▸ **Gereksinim A**: Fed kararına ilişkin yazıda "Uğur CİVELEK ARKA" ile başlayıp "uymayacağı kanaatini güçlendirdi." ile biten bölümü, "Federal Reserve" yerine "Avrupa Merkez Bankası" koyarak değiştirin ve yeniden yazın.
▸ **Gereksinim B**: Fed kararına ilişkin yazıyı son cümlesinden sonra sürdürün.

Kırılganlık alametleri!..

Uğur CİVELEK ARKA PLAN dunyaweb@dunya.com

Gergin bekleyişin ardından Federal Reserve Açık Piyasa İşlem Komitesi’nin tercihi küresel düzeyde hem fiyat oynaklığını arttırdı, hem de beklentilerin düzelmesini sağlayamadı. Finansal piyasa baskısına boyun eğmek zorunda kalmak doları yıpratır iken kafaları karıştırdı, gelişmekte olan ülkelerde tepkisel olarak yaşanan aşırı iyimserliğin ömrü iki işgününü tamamlayamadı. Sürdürülebilir olmayan eğilimlere bağlı olarak çoğunluğun mevcut risklerini azaltma eğilimine yönelmiş olması bu sonuçta belirleyici oldu. Bu tablo tüm taraflar açısından evde yapılan hesapların çarşıya uymayacağı kanaatini güçlendirdi.

▸ **Sağlanan Bilgiler**:
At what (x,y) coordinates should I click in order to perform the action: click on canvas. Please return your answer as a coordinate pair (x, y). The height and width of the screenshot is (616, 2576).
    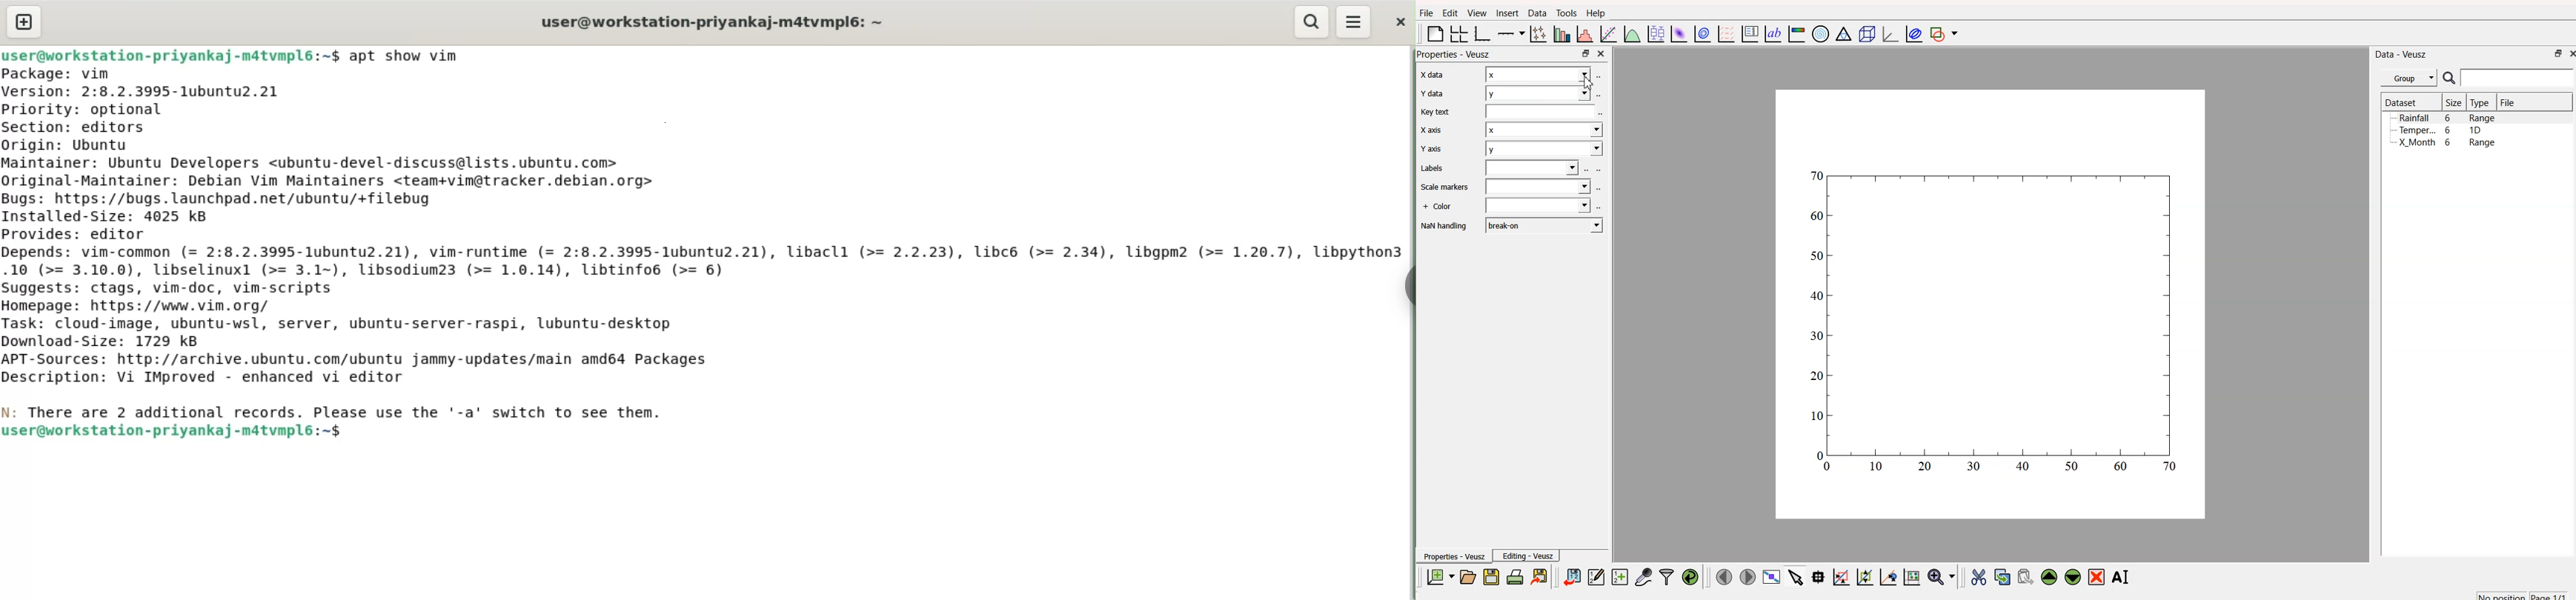
    Looking at the image, I should click on (1991, 306).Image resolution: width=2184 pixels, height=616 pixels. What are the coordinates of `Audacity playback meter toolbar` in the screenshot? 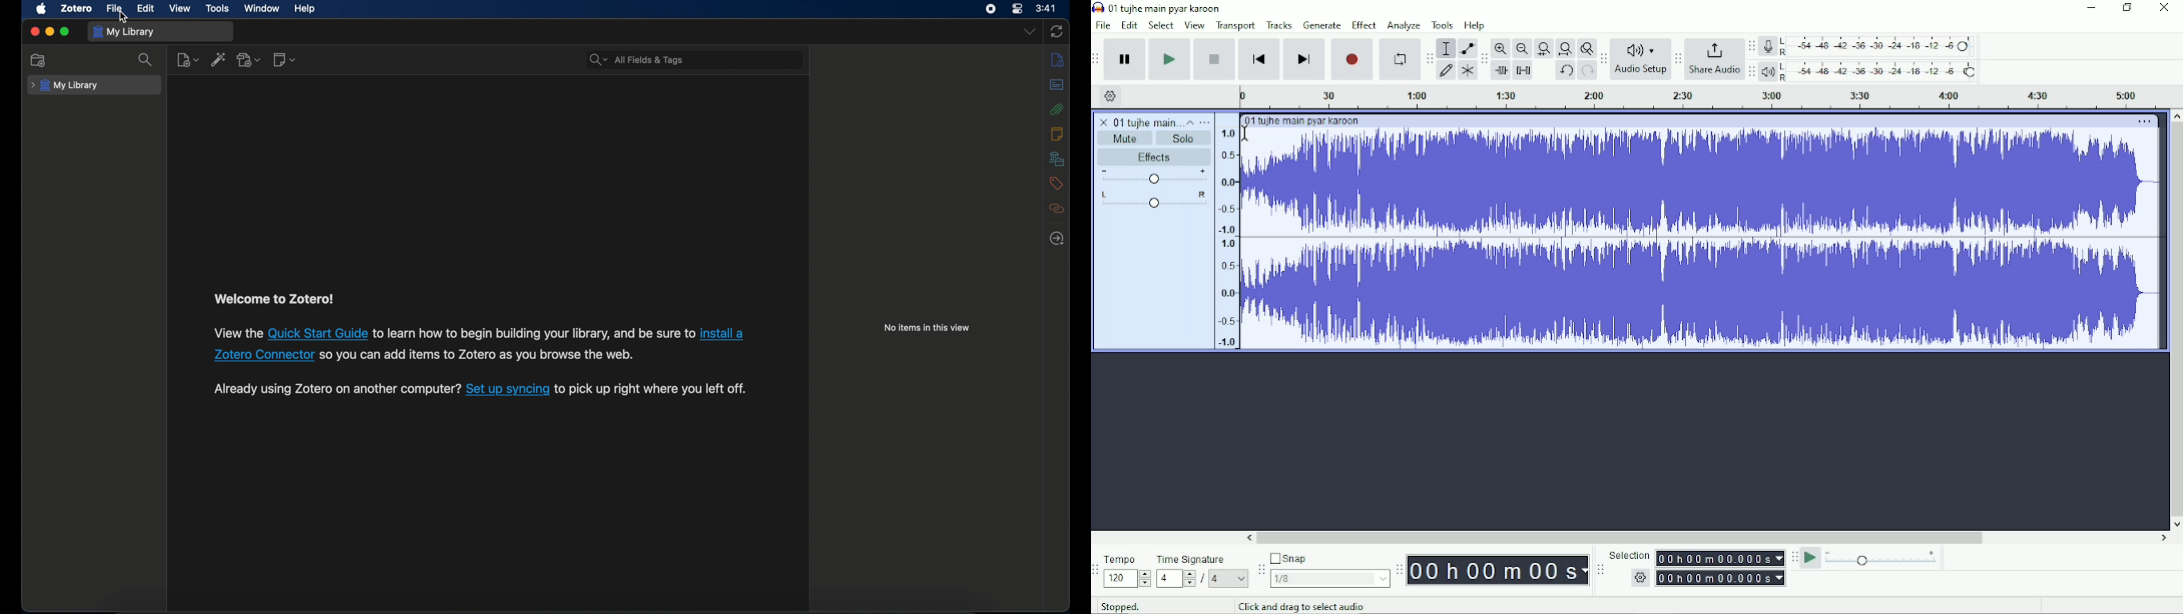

▸ **Görev Yanıtı A**:
Uğur CİVELEK ARKA PLAN dunyaweb@dunya.com

Gergin bekleyişin ardından Avrupa Merkez Bankası Açık Piyasa İşlem Komitesi’nin tercihi küresel düzeyde hem fiyat oynaklığını arttırdı, hem de beklentilerin düzelmesini sağlayamadı. Finansal piyasa baskısına boyun eğmek zorunda kalmak doları yıpratır iken kafaları karıştırdı, gelişmekte olan ülkelerde tepkisel olarak yaşanan aşırı iyimserliğin ömrü iki işgününü tamamlayamadı. Sürdürülebilir olmayan eğilimlere bağlı olarak çoğunluğun mevcut risklerini azaltma eğilimine yönelmiş olması bu sonuçta belirleyici oldu. Bu tablo tüm taraflar açısından evde yapılan hesapların çarşıya uymayacağı kanaatini güçlendirdi.

▸ **Görev Yanıtı B**:
Federal Reserve artık gündem belirleme yeteneğini kaybeder iken kendisi gündem olmaya başlayan kurumlar kervanına katılacak gibi görünmüyor. Diğer taraftan finansal piyasaların durumu da benzer şekilde kritikleşiyor. Almanya’daki seçimler sonrasında ertelenen düzenleme eylemlerinin devreye girecek olması, ABD borç tavanına ilişkin bomba niteliğindeki belirsizlikler ve gelişmekte olan ekonomilerin hızla durgunlaşıyor olması gibi konular çok sıkıntılı bir döneme girildiğine işaret ediyor. Bu aşamada sormak gerekiyor: Herkes risklerini pasif bir şekilde azaltmaya çalışıyor ise piyasalarda ne tür fiyat hareketleri yaşanacak? Yaşanacak fiyat hareketlerine katlanma şansı bulunmayan finansal yapı bunu nasıl önleyecek? İşte bu ve benzeri sorular Federal Reserve Açık Piyasa İşlem Komitesi’ni tükürdüğünü yalamak zorunda bıraktı, itibarını sarstı.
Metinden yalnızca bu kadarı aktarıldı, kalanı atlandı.